According to Mary Schiavo, a noted attorney and former Inspector General of the US Department of Transportation (1990-1996), “Airlines ignore the germ issue, [which are unfortunately]…very dirty environments. There are no federal regulations that require an airline to clean or disinfect its plane, seats, tray tables, service/gallery areas, pillows, blankets, or floors, so mostly they don’t – ever.”
Schiavo commented that, “A private study done by a media outlet found the seats, tray tables, pillows, and blankets to be covered with staph, strep, the germs that cause pinkeye.” The study also found bodily waste materials and pesticides on seats, tables, and bathroom doors. According to Schiavo: “The cabin air is not disinfected as it is constantly recirculated. Some carriers claim their plane air is cleaned by hospital grade filters. It is not. The newest planes offer a filtration system, but your odds of getting such a plane are slim.”

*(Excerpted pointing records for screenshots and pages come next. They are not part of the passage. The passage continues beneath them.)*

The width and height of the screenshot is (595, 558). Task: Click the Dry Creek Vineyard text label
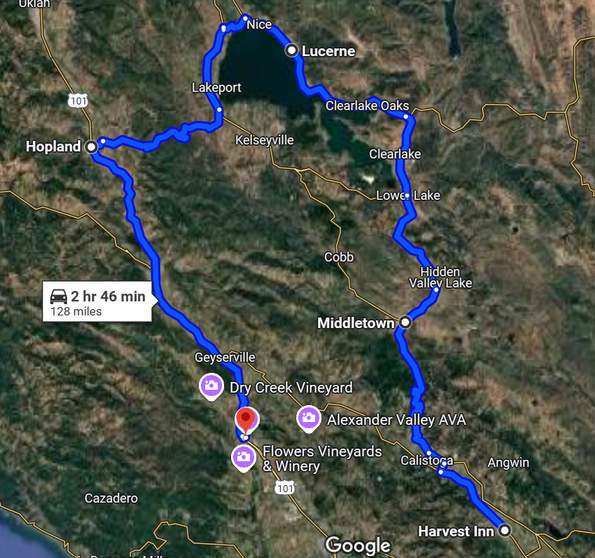[291, 388]
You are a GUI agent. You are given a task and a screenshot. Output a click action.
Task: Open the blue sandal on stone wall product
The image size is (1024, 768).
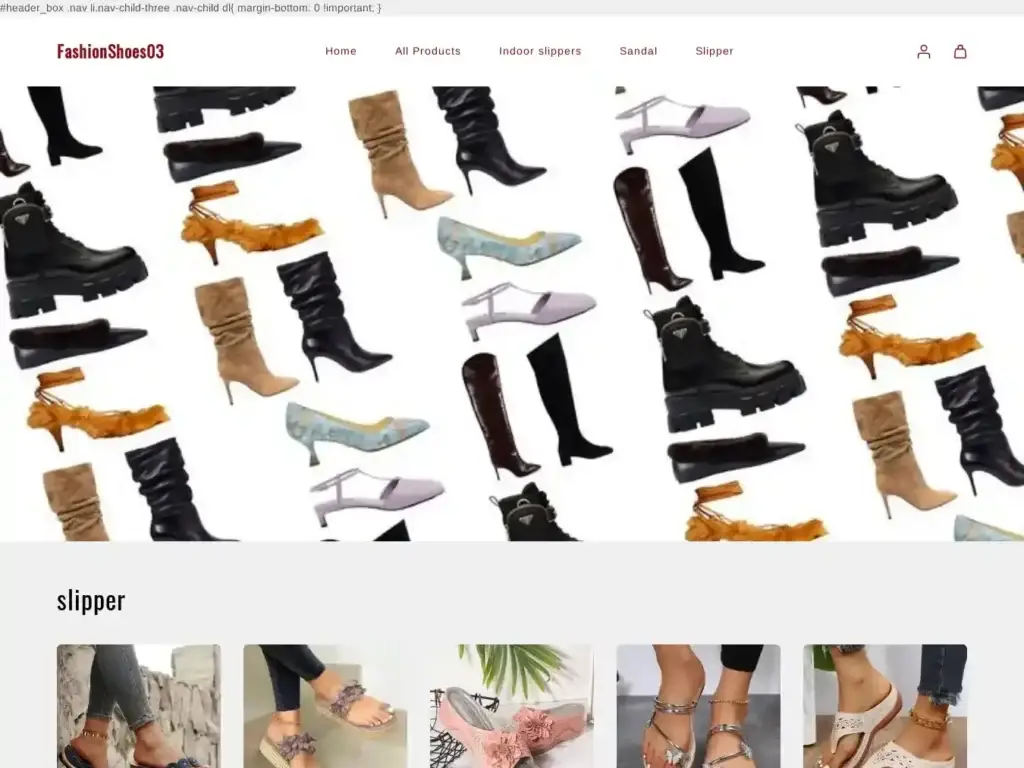pyautogui.click(x=138, y=705)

If the airlines are not providing a sanitary environment, what is the passenger to do? Schiavo suggests: “The best advice is to carry an ample supply of disinfecting wipes and wipe off your hands once you get to your seat and then clean off your tray table and latch, arm rests (if the guy next to you slopped over in your seat has not hogged them) and carry your own inflatable neck pillow. Avoid the blankets unless you are on carriers which have freshly laundered and sealed blankets. Sadly most of those carriers are foreign or only on overseas flights in first and business class.”
Schivao is concerned with passengers with compromised immune systems and recommends traveling with a disposable face mask which she uses during her travels “…if the person next to me is coughing, I put it on and arrive healthier and happier.”

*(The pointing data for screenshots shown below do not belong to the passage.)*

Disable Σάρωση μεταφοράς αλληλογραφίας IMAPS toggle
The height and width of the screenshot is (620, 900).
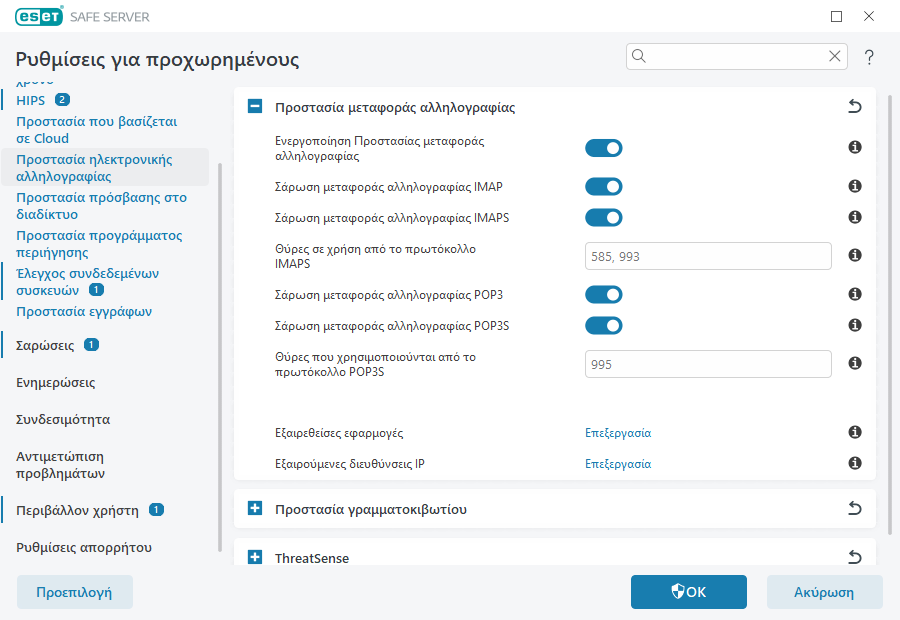click(604, 217)
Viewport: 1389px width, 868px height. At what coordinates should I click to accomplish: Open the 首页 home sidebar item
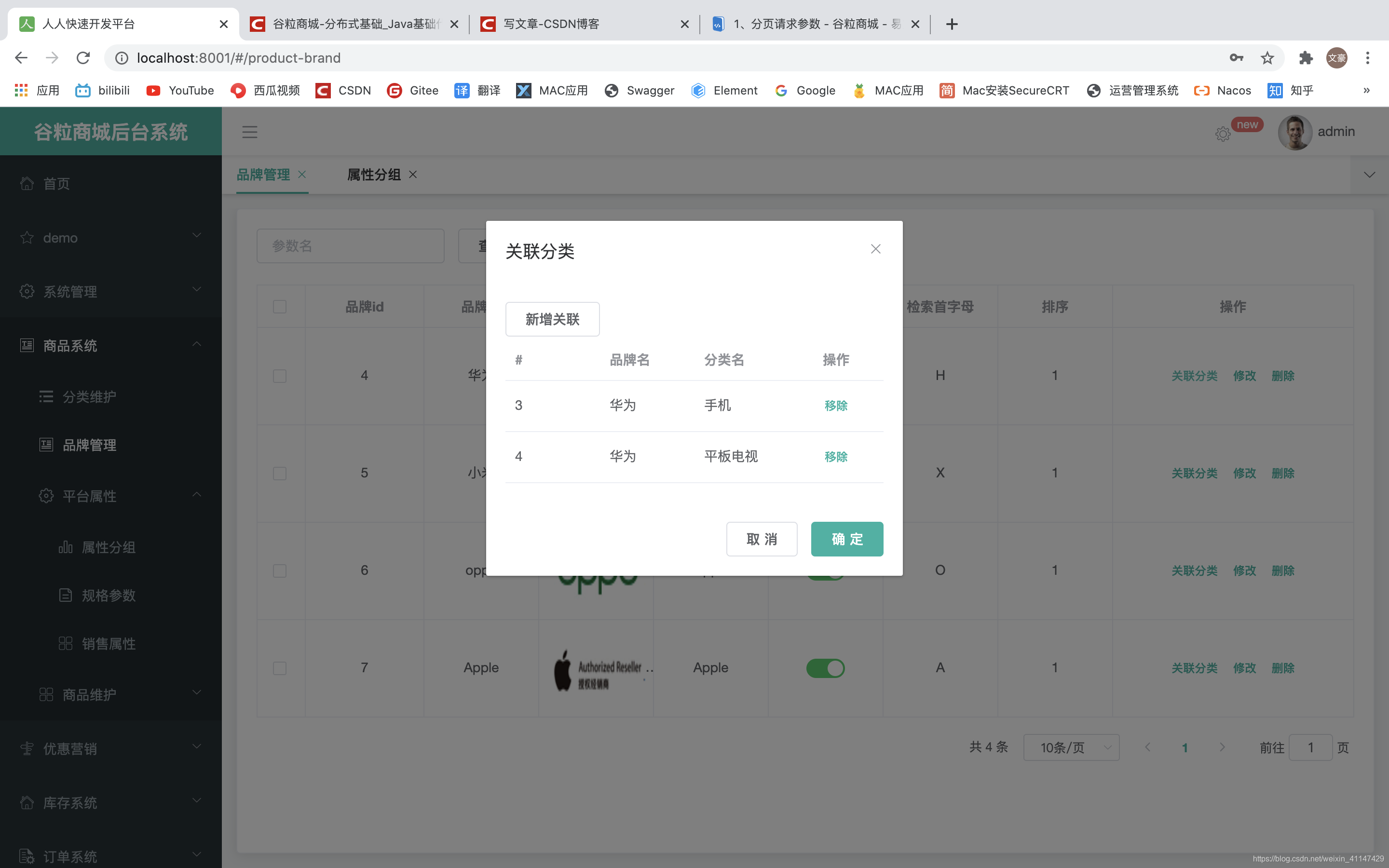tap(56, 184)

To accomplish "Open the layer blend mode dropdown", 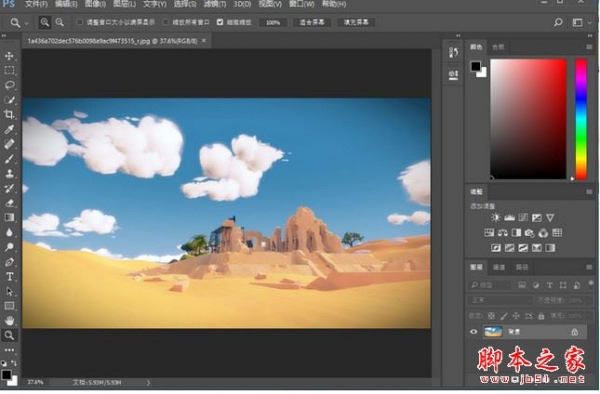I will [x=499, y=300].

Doing Nothing or Doing Something
According to Veda Shook, Association of Flight Attendants International President, there are no sanitation standards in the passenger cabin. “In fact, OSHA has been kept out of the aircraft cabin and flight attendants and passengers are subject to an environment absent sanitation standards, temperature standards, and proper procedures for cleanup of biohazards,” she said.

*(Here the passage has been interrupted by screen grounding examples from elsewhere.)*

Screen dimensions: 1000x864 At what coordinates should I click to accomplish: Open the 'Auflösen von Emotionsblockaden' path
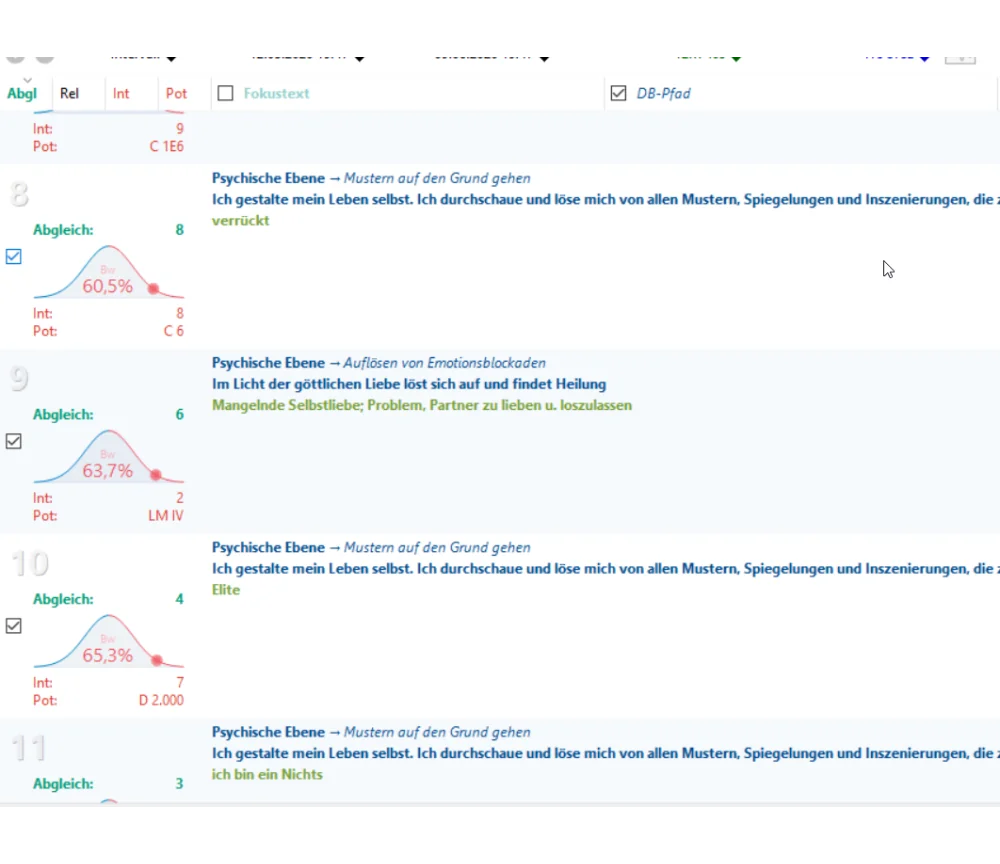(444, 363)
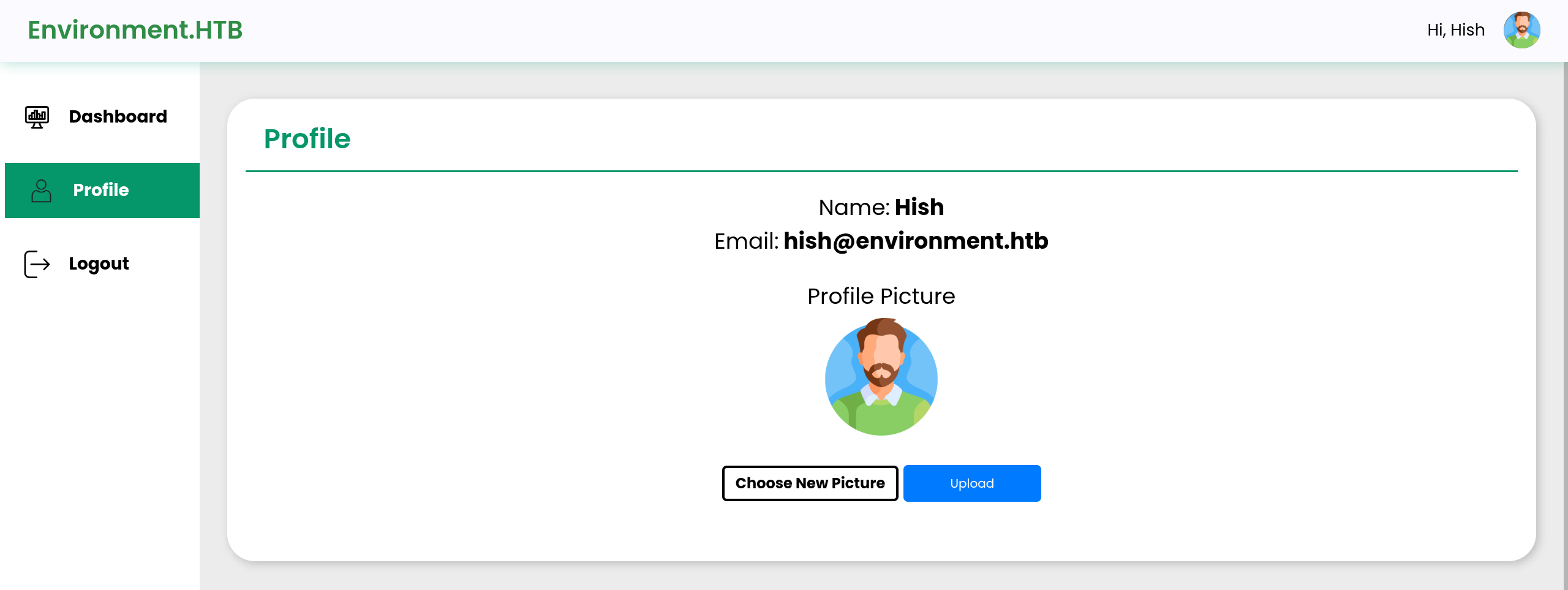
Task: Click the green Profile card heading
Action: pos(307,139)
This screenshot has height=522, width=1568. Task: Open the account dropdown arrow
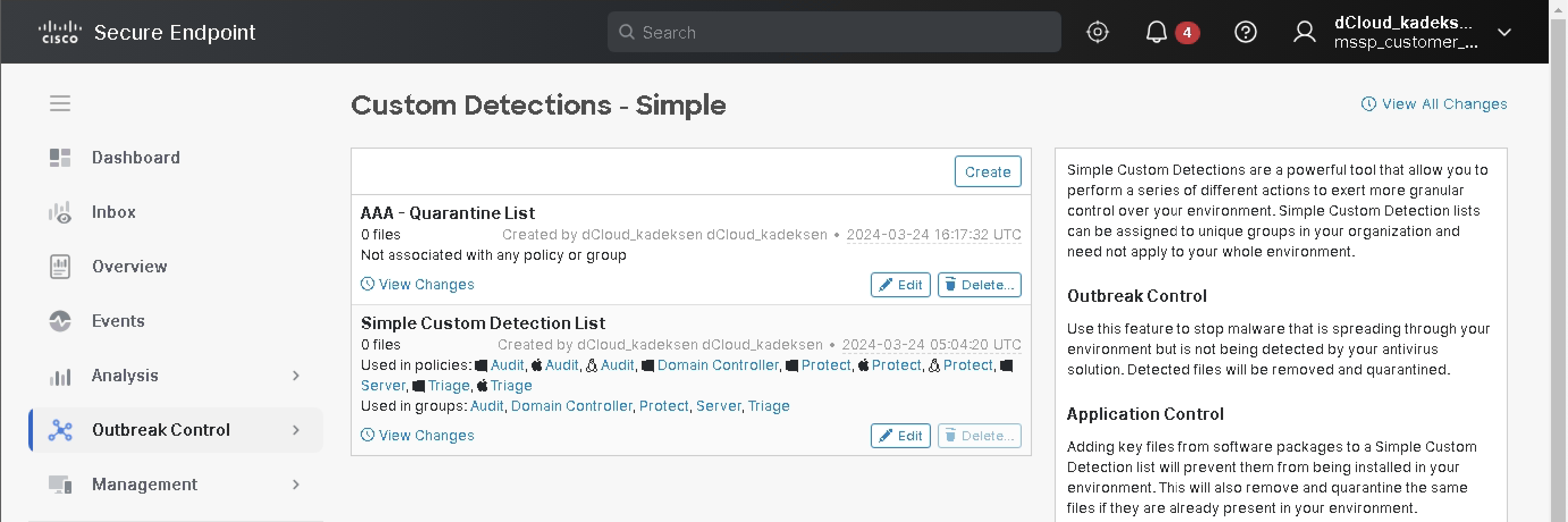[x=1504, y=32]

A recent study by the Association of Perioperative Registered Nurses found that that 57 percent of men and 46 percent of women do not wash their hands after using the toilet; therefore, all public washrooms should install the Sanidoor, a hands-free, germ-free way to open public restroom doors. Facilities equipped with the Sanidoor system open with a simple hand wave, much like touch-free faucets and towel dispensers.
Alexandra Harrington, Esq., in her discussion of germs on a plane (2009) suggests the creation of an international public health do-not-fly list as a “stop-gap measure.” This intervention would stop people with infectious diseases (or exposed to an infectious disease) from flying until it was medically established to safely travel.
Bugs Be Gone
Airlines have opportunities to provide a heightened sanitary environment for passengers. Simple gestures, like providing disposable paper seat covers (think toilet seat covers – but larger) upon boarding the aircraft, offering hand wipes to passengers prior to serving food, requiring face masks to people who are coughing (and their neighbors), and introducing air sanitizers, touch-free water faucets and paper dispensers in toilets would suggest that the airline was at least cognizant of sanitation issues.
Sadly, at this time, it is caveat emptor! At a time when carry-on space is at a premium, passengers have to carry their own supply of paper seat covers, hand sanitizers, disposable gloves/face masks, food, and water. The only responsibility of the airline appears to be fly passengers from one place to the other. For all other services, we are all on our own.